We work with our consumer business clients to develop the BFSI use cases for their first-party consumer data. We also act as market-makers for them and source legitimate BFSI buyers of their data, and we provide a data collaboration platform. The platform enables BFSIs to evaluate and test the predictive ability of the first-party consumer data, while safeguarding consumer privacy and company IP.
For example, a local retail grocer’s loyalty shopper data can be used by local banks to predict loan repayment by individuals without a credit history. In this case study, use of the retailer’s shopping data improved the banks’ ability to predict loan repayment by 40 percent for people with no credit history.

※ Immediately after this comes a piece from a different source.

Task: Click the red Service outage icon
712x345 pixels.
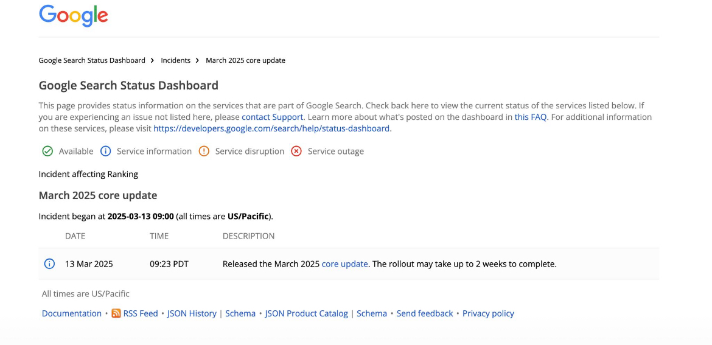Action: pos(296,151)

As a result, the banks scored 8 million individuals with no credit history, and 3.2 million now qualify for credit if they wish. This equated to a potential 29 percent growth in credit revenue.

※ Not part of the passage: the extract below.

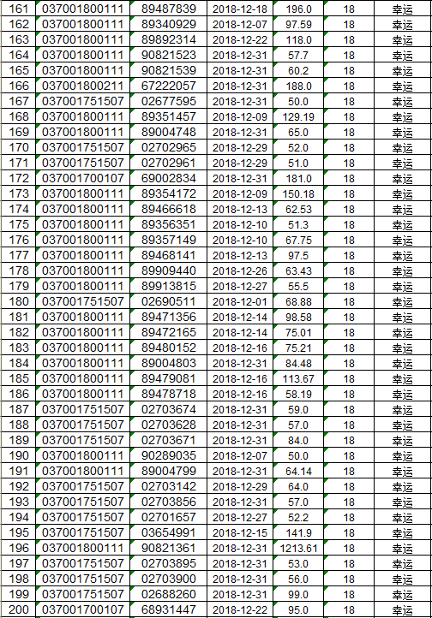Click the invoice code cell in row 166
The image size is (432, 618).
click(x=83, y=86)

Trate: What consumer data sources can be used to increase financial inclusion?
Jacobson: While we do not engage in any data collection, our clients collaborate on first-party consumer data from a wide range of industries, such as supermarkets, telecommunications companies, gyms, and pharmacies. Our privacy-preserving data collaboration platform enables clients to tap into daily interactions, purchases, customer preferences, and more from various businesses to give each one insight into consumers beyond their own businesses. However, it’s essential to understand that this is done in a manner that prioritizes consumer privacy and company IP protection to ensure compliance with global data regulations and eliminates risks for all parties involved.
Trate: How do you serve businesses with anonymized sources?
Jacobson: We enable consumer businesses and BFSIs to rapidly evaluate and derive the value from data partnerships by removing the risks traditionally associated with these types of partnerships. We do this by eliminating the need to ever exchange or hand over raw consumer data by enabling businesses to use advanced cryptography to anonymize and tokenize their datasets locally before they upload them into our secure and neutral environment. Businesses are able to use AI and machine learning tools embedded in the platform to analyze the data, and build and test predictive models in a secure and neutral environment. By eliminating the concerns traditionally associated with data collaboration, we shorten the time for evaluation of data from 18 to 24 months down to an average of 3 months.
Trate: What are the long-term goals in terms of expanding access to financial services and continuing to leverage data to support lending decisions in underserved regions?
Jacobson: Our plans are to expand into emerging markets where our solution is most needed. We partner with large consumer businesses in each region to build consumer data ecosystems that regional BFSIs can tap into for lending and underwriting decisions. We are accelerating these ecosystems’ ability to deliver value regionally by taking the data products that we have developed with our clients locally and exporting them into new markets. Basically, once we’ve solved the problem in one market with a data product, we can repeat that process and export the model to solve the same problem in a new market—as long as data sources are available in the new market with similar features.
Trate: How do you see technology evolving in the financial services sector, particularly, with regard to addressing the needs of underbanked or unbanked populations? What trends or innovations do you anticipate in this space?
Jacobson: We see consumer businesses becoming credit and insurance score providers. We believe, in the future, this data will be delivered directly to the BFSIs to supplement bureau data, or to fill the gaps for consumer data not available from the bureaus. This will open a new source of revenue for their consumer businesses to harness their consumer data, and could potentially become more lucrative than traditional advertising. We also anticipate new advertising partnerships with BFSIs as more financial inclusion increases. For BFSIs, the benefit is obviously greater understanding of risk and the ability to target new audiences.